Source data
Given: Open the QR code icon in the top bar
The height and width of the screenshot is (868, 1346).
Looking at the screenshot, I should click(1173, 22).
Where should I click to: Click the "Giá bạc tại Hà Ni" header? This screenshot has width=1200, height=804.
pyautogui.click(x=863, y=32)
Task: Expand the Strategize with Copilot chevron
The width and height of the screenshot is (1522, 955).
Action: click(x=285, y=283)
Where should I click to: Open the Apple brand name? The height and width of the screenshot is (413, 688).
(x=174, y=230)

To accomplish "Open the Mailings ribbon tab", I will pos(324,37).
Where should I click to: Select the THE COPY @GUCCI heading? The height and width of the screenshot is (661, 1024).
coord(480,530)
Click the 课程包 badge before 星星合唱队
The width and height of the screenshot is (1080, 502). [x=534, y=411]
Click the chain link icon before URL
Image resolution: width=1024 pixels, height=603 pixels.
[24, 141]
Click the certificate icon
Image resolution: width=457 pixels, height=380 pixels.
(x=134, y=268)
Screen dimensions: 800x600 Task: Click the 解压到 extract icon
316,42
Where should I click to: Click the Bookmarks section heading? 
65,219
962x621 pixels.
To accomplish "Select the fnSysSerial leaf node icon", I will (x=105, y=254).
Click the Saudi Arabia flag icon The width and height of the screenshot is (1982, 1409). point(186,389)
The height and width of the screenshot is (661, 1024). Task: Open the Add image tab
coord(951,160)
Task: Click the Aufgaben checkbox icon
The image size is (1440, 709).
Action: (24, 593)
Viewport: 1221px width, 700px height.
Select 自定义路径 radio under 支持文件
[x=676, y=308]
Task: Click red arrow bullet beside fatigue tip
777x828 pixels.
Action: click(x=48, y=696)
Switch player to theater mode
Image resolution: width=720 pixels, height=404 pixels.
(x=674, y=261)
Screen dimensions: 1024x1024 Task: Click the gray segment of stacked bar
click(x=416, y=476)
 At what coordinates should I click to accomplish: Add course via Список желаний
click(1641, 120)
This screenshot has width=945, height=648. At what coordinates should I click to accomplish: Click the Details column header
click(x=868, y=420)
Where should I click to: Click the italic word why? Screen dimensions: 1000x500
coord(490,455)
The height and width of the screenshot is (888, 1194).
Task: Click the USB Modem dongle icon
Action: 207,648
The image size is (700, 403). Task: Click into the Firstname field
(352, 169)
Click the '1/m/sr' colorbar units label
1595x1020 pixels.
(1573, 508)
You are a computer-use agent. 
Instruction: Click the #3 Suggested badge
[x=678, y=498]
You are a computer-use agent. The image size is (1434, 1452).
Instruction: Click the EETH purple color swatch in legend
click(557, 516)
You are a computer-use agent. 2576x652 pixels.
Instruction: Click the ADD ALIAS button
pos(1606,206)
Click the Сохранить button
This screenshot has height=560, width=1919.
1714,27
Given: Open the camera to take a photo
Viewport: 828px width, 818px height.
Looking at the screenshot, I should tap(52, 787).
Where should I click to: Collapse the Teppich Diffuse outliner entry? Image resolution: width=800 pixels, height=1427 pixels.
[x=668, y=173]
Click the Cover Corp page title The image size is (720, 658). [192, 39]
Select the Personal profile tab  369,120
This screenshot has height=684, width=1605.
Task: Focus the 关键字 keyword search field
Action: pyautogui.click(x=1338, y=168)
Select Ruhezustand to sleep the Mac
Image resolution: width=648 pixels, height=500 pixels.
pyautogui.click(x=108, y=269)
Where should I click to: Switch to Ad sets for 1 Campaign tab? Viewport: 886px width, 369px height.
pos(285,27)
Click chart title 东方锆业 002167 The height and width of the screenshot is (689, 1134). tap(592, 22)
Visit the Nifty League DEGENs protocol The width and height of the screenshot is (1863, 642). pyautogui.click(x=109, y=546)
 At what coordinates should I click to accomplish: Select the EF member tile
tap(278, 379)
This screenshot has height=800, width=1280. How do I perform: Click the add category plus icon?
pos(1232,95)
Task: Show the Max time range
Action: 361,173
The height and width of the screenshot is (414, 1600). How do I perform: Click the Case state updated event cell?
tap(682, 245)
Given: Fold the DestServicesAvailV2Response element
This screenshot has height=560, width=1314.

WHAT IS REQUIRED:
If a line in the data above contains "title", return that line.

RESPONSE AREA:
Click the Cover Corp page title The image size is (720, 658). [192, 39]
Click chart title 东方锆业 002167 The height and width of the screenshot is (689, 1134). tap(592, 22)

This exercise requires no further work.